Squeezing PC web into mobile is like listening to the TV on the radio.

Imagine if radio came along after television.

… would the first radio shows simply have been recordings off the TV?

Before the days of video recorders I used to sit and record the television with the new shiny mic onto cheap D90s I’d bought from the market. The novelty soon wore off and none of my friends seemed that interested in my recordings.

We’ve grown accustomed to see TV and radio as two very different media channels. In particular we don’t consider the radio as a lesser medium even though from a simple point of view it’s just a constrained TV. I love the radio – in fact I spend more time listening to the radio than I do watching the TV. Why?

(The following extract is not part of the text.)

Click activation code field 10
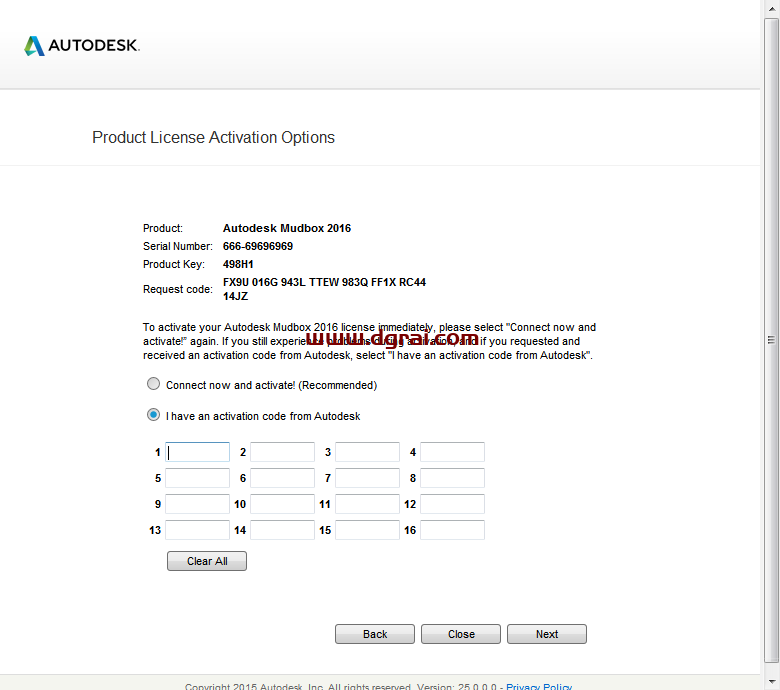The image size is (780, 690). (282, 504)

Not because I think there’s better content on the radio, and not because I think it’s physically better than the TV – more because it fits comfortably into my way of life and my context.

I work quite a bit – and I learnt pretty early on that I can’t work whilst watching the TV. Took me a while to realise that and I still experiment with it, but basically if I’m front of a TV I don’t get any work done. However the radio fits my mood – I can put on some back ground music, or even talk programs, to give me inspiration. It doesn’t tear my attention away and in some respects can enhance my work environment.

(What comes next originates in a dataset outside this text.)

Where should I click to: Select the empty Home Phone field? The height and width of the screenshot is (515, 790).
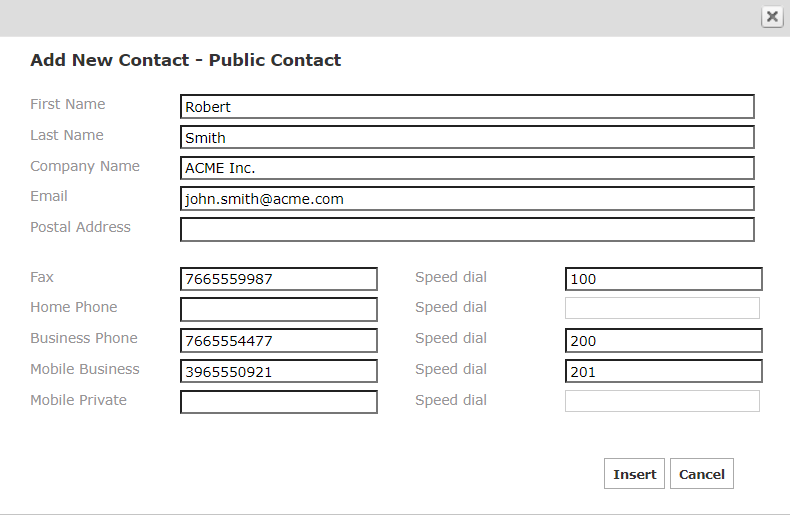coord(279,310)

I do quite a bit of DIY, housework – my old paint splattered radio follows me around. I’m often amazed at how long a couple of AA batteries power the damn thing, even though I leave it on too much. It falls off tables, sit’s in damp rooms … it’s so simple and portable and it goes on broadcasting for me.

I can safely say I’ve never tried to watch a TV and drive. Don’t think I’ll ever give that a go, but I obviously do listen to the radio in the car. When good programs are on I don’t even mind sitting in traffic as it gives me a little time to think and relax … as long as it’s not too much traffic.

Radio production has learnt from the strengths of the audio only medium. You can in fact do things you can’t do on a TV, perhaps because of the limited budgets but perhaps because you can create an experience not possible when you’re distracted by the images. It reminds me of the classic line in Educating Rita when, in response to “Suggest how you would resolve the staging difficulties inherent in a production of Ibsen’s Peer Gynt” , … she simply replied … “Do it on the radio. ”

So where does this sit with mobile …

As we start to explore the opportunities with mobile, we’ll start to exploit the true value in an always on, context aware, portable communication channel. We’re starting to see it already. Rummble provide an excellent location based personalised recommendation service. facebook is being accessed regularly from mobile devices by over a quarter of it’s users to keep in touch with their community.

I see the next few years as pretty exciting, as we grab this mobile medium and let it power people’s lives. It’s why I’m spending a good bit of time at bemoko refining the way that we take everything we’ve learnt and created in the web world to power the mobile enabled web; taking the unique benefits of mobile to create experiences we only dreamed of before.